When Broken Social Scene, founded by Kevin Drew and Brendan Canning, emerged with their largely instrumental 2001 debut, Feel Good Lost, they did so with a distinctly Canadian flavour that in many ways defined them as a band. In fact, the first track on the album was named, in a characteristically tongue in cheek manner, “I Slept With Bonhomme at the CBC.” The live shows they played in support of this album also marked the beginning of their history of collaborations. This tendency toward collaboration and community led to them becoming affiliated with bands and artists such as: Leslie Feist (Feist), Jason Collett, Elizabeth Palmer (Land of Talk), Emily Haines and James Shaw (Metric), Stars, Do Make Say Think, Jason Tait (The Weakerthans) and many, many more. Collaboration and community became such an integral part of the band’s identity that they were often fond of calling themselves a “collective” of musicians. Their laundry list of musical involvement with other Canadian artists often reads like a who’s-who of Canadian indie rock. This is part of the reason why they are different than any other Canadian band for me. Take Arcade Fire, for example. When somebody says to me, “I love Arcade Fire,” my gut reaction is often, “so what?” Saying you love Arcade Fire is like saying you love the Smiths. Everybody loves the Smiths. But when I hear somebody say, “I love Broken Social Scene,” that is a completely different matter. There is a connection there that speaks to the very heart of what it means to be a Canadian artist. Broken Social Scene constitutes a kind of glue that binds Canada’s diverse music scene together. Their existence was and is a testament to the independent spirit that says truly independent artists can make it by sticking together and cooperating. There’s something essentially Canadian in the idea that diverse people can come together to create something new. It is also the reason why their spirit, musically and perhaps physically, will carry on.

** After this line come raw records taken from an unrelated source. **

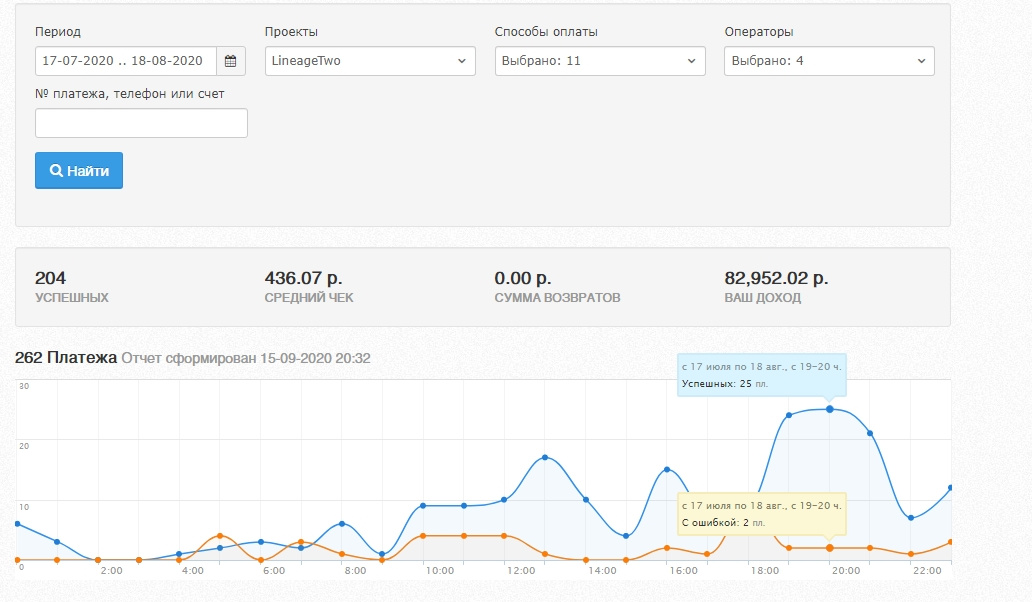Open the calendar icon beside the period field
The width and height of the screenshot is (1032, 602).
tap(231, 61)
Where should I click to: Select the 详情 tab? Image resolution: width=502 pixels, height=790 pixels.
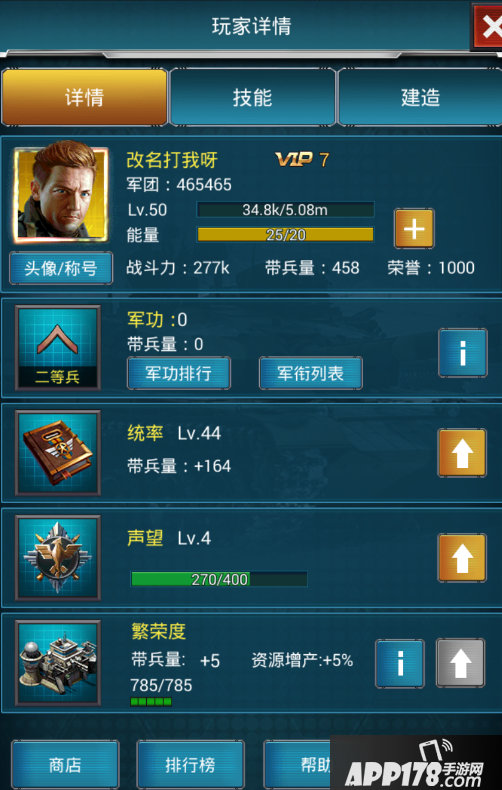coord(84,97)

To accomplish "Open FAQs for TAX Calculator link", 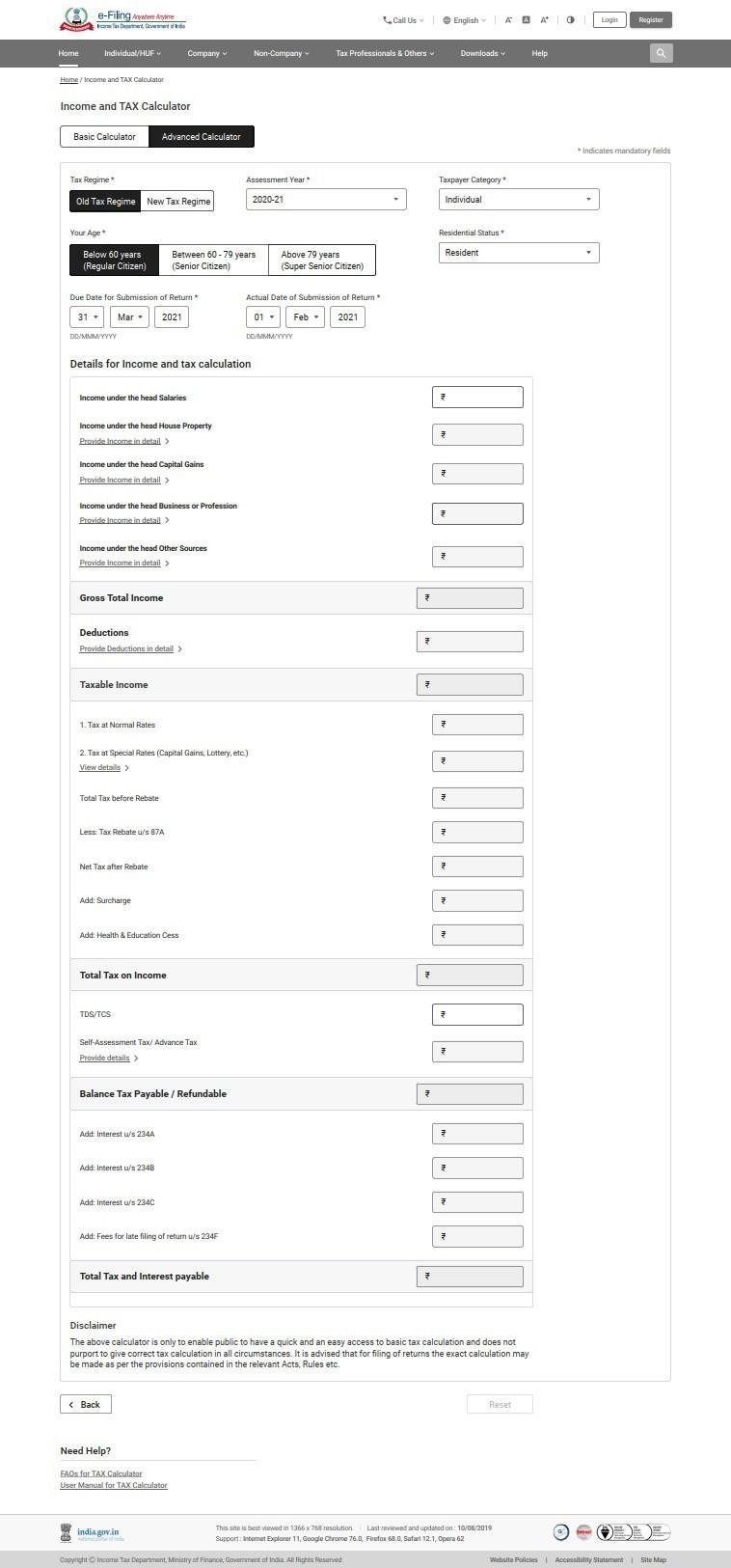I will point(100,1473).
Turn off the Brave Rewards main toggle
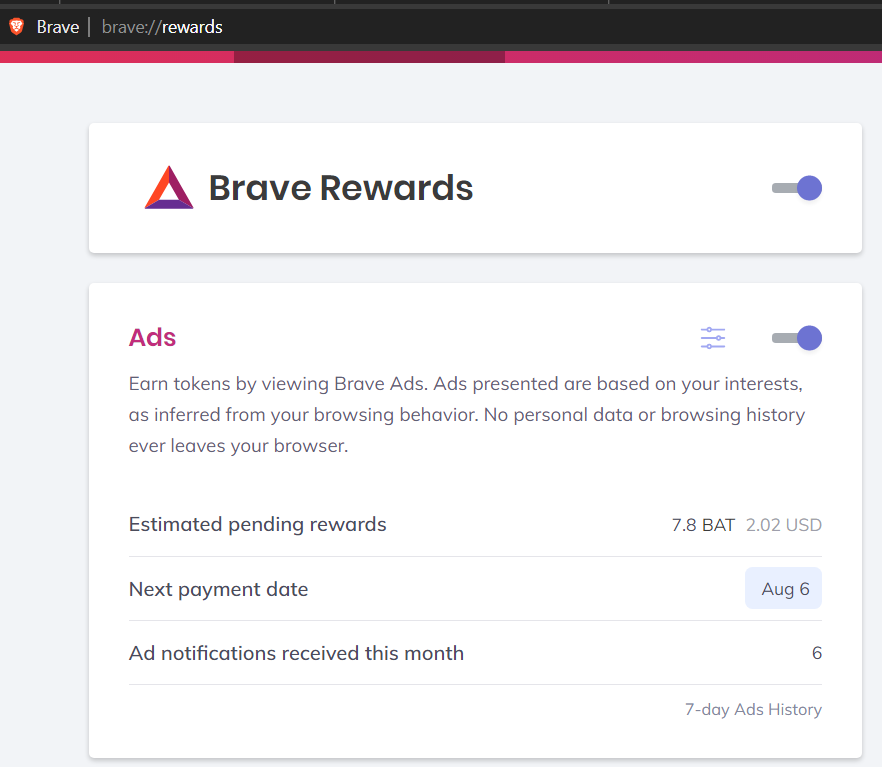The image size is (882, 767). click(x=797, y=188)
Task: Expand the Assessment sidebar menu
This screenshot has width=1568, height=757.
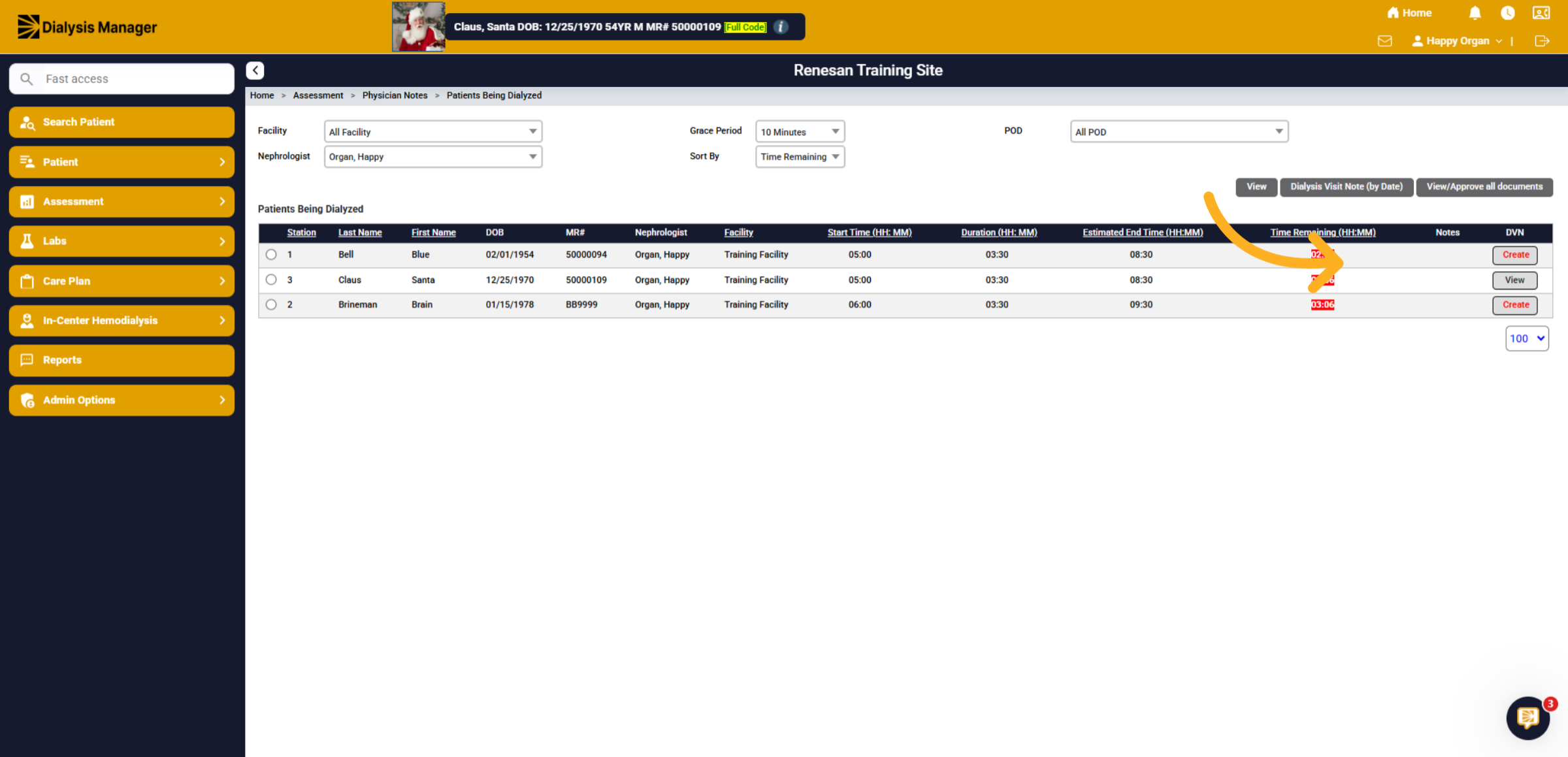Action: tap(122, 202)
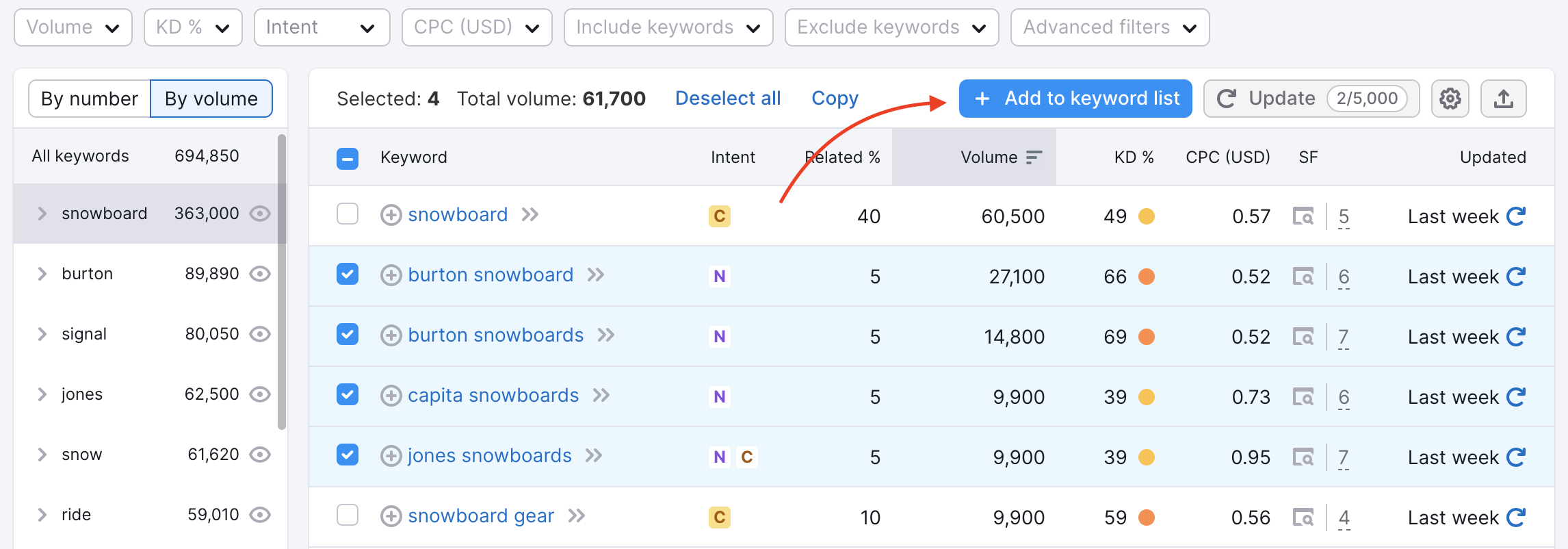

Broken Social Scene performs “World Sick,” “7/4 Shoreline,” and “Fire Eye’d Boy” live at SXSW with a 13-person lineup.
Part hippy collective and part jam band with a line-up that has expanded to as many as 17 musicians, Broken Social Scene has been defined by their fluctuating nature as a band. As long-time “member” (that word is in quotations because it doesn’t have much meaning when applied to Broken Social Scene) Leslie Feist put it, “Broken Social Scene will be a band when we’re old and grey, even if it’s just at pot luck, because it was never something that needed to be defined.” People like Canning and Drew don’t just stop making music. It’s quite possible, and even likely, that they will be back in one form or another, and it will still be Broken Social Scene.
Whether the start of a hiatus or really the end, Broken Social Scene’s influence will carry on far beyond their physical presence as a band.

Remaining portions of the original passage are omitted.